Augsburger Allgemeine (Land West)
Ursachen einer Kostenexplosion
Pergamonaltar Weshalb die Sanierung des Museums in Berlin fast doppelt so teuer wird
Berlin
Es klingt wie im falschen Film. „Grundinstandsetzung und Erweiterung des Pergamonmuseums auf der Berliner Museumsinsel schreiten voran, wichtige Tiefbauarbeiten sind abgeschlossen. Dies nehmen wir zum Anlass, die Öffentlichkeit über den Stand der Bauarbeiten zu informieren.“So lud das Bundesbauministerium für Donnerstag zum ersten Ortstermin in den neuen Berliner Chaosbau.
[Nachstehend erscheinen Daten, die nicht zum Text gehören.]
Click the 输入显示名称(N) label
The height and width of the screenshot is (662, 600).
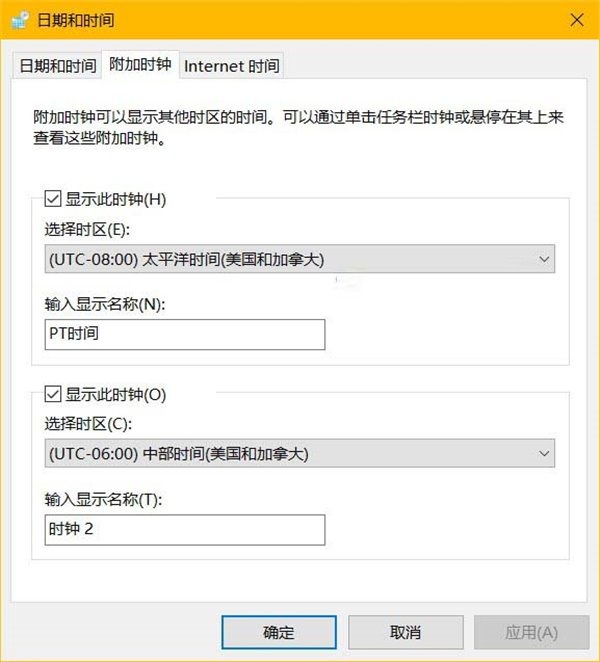[x=111, y=304]
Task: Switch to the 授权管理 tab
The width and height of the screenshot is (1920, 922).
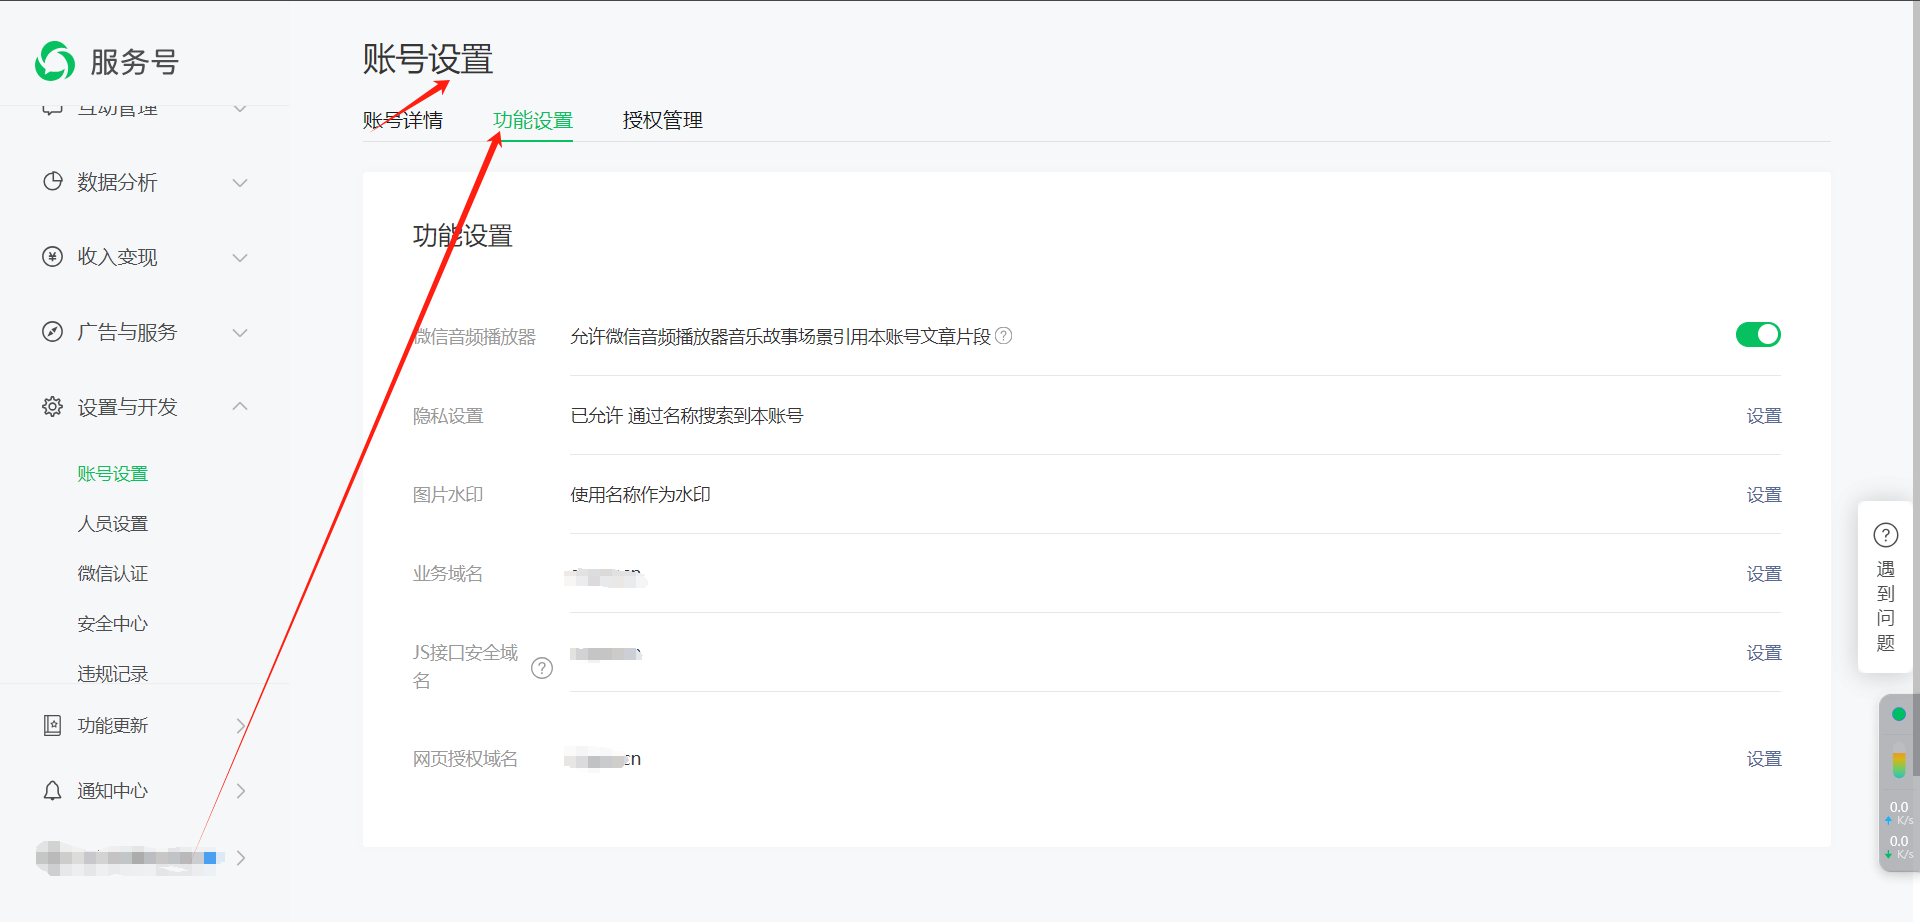Action: (662, 121)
Kein Wort von der dramatischen Kostenexplosion, kein Wort von der Verzögerung der Sanierung um vier Jahre bis 2023.
Beim Rundgang wird dann aber doch halbwegs Tacheles geredet. Zumindest gibt die Präsidentin des ausführenden Bundesamtes für Bauwesen und Raumordnung, Barbara Wesseler, Auskunft für die Einzelposten des Kostenanstiegs von 261 auf sage und schreibe 477 Millionen Euro. Den größten Brocken mit 80 Millionen Euro machen dabei „Störungen im Planungs- und Bauablauf“aus – etwa durch die Entdeckung eines alten Pumpenhauses aus der Bauzeit des Museums zwischen 1910 und 1930.
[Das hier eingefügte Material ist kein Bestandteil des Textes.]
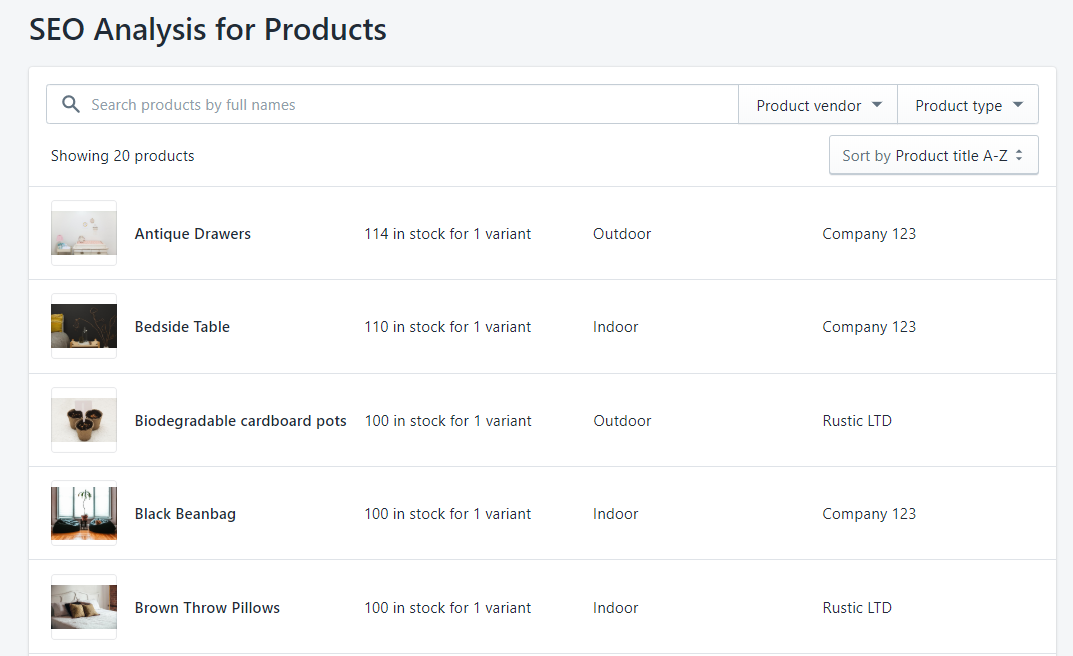Click Rustic LTD vendor in cardboard pots row
Viewport: 1073px width, 656px height.
pos(857,421)
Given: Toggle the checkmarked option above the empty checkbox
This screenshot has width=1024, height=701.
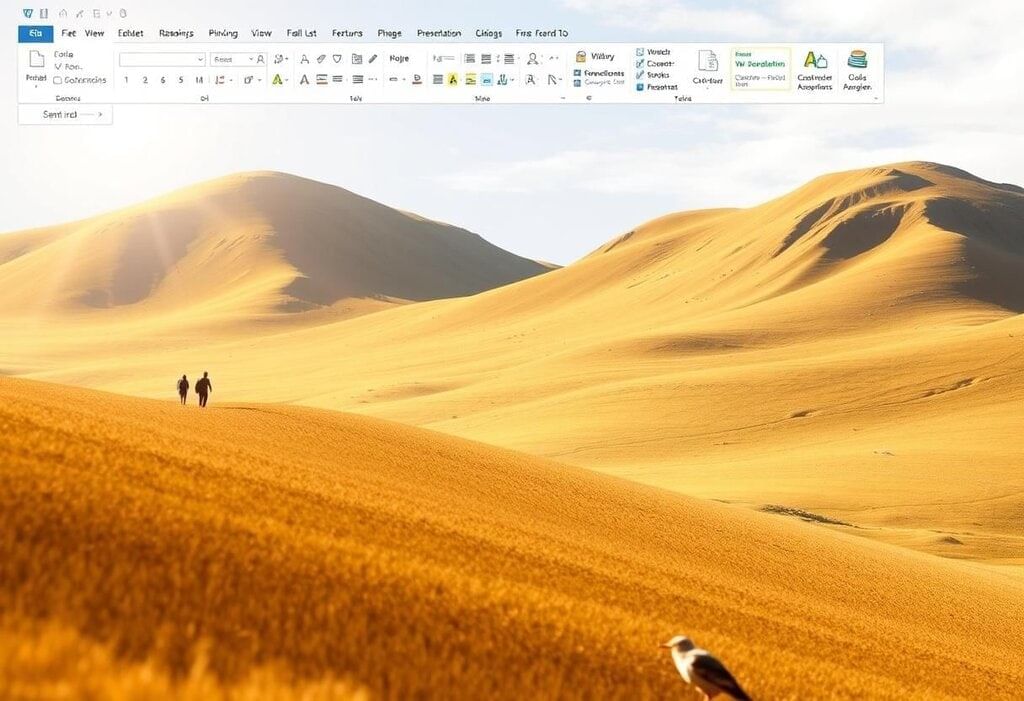Looking at the screenshot, I should (x=57, y=67).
In der gigantischen Baugrube im Ehrenhof des Museums blinkt deshalb in einer Ecke eine Art Schwimmbecken. Das Fundament des Pumpenhauses musste abgeschottet und voll unter Wasser gesetzt werden, um es erschütterungsfrei abbauen zu können, wie die verantwortliche Referatsleiterin Barbara Große-Rhode erklärt. „Das hat uns zu einer völligen Umplanung gezwungen.“
Die größte Herausforderung an der Baustelle ist, dass der weltberühmte Pergamonaltar aus Sicherheitsgründen nicht ausgebaut wurde. Seit 2014 ist der Monumentalbau mit dem legendären Gigantenfries deshalb hinter eine Schutzwand versteckt. Direkt Tür an Tür geht im angrenzenden Südflügel mit dem Markttor von Milet, der MschattaFassade und dem Ischtar-Tor der Museumsbetrieb unverändert weiter. „Wir müssen um die Großskulpturen herumbauen, sie vertragen keinerlei Erschütterung“, sagt Präsidentin Wesseler.
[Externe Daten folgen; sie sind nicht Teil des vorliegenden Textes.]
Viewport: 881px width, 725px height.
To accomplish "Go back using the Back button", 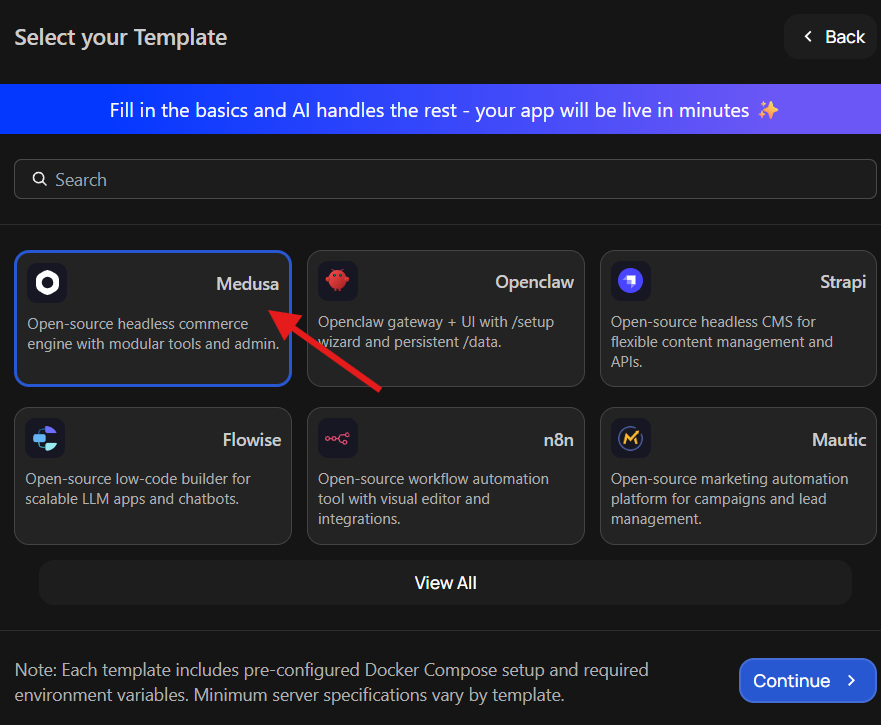I will tap(832, 37).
Die Frage ist, warum so etwas wie das Pumpenhaus nicht schon im Vorfeld entdeckt wurde. Auf ausgedehnte Voruntersuchungen des Baugrunds durch Rammbohrungen sei mit Rücksicht auf den laufenden Museumsbetrieb verzichtet worden, sagt Wesseler. Eine ganze Reihe von Widrigkeiten – wie der Ausfall einer Frma für die technische Gebäudeausrüstung – kam hinzu.
Wer schuld ist an dem Desaster, bleibt letztendlich offen. Zwei große Posten waren nach Darstellung des Bundesbauministeriums jedenfalls unvermeidbar. Allein 58 Millionen Euro der Mehrkosten entfallen auf Preissteigerungen im Baugewerbe – nach der Haushaltsordnung des Bundestags dürfen sie nicht von vornherein in Bauprojekte „eingepreist“werden, wie es hieß. 45 Millionen Euro sind neu für eine Risikovorsorge veranschlagt. Das gehört zu einer „Reform Bundesbau“, mit der das Ministerium jetzt Konsequenzen aus misslichen Erfahrungen mit Großprojekten ziehen will.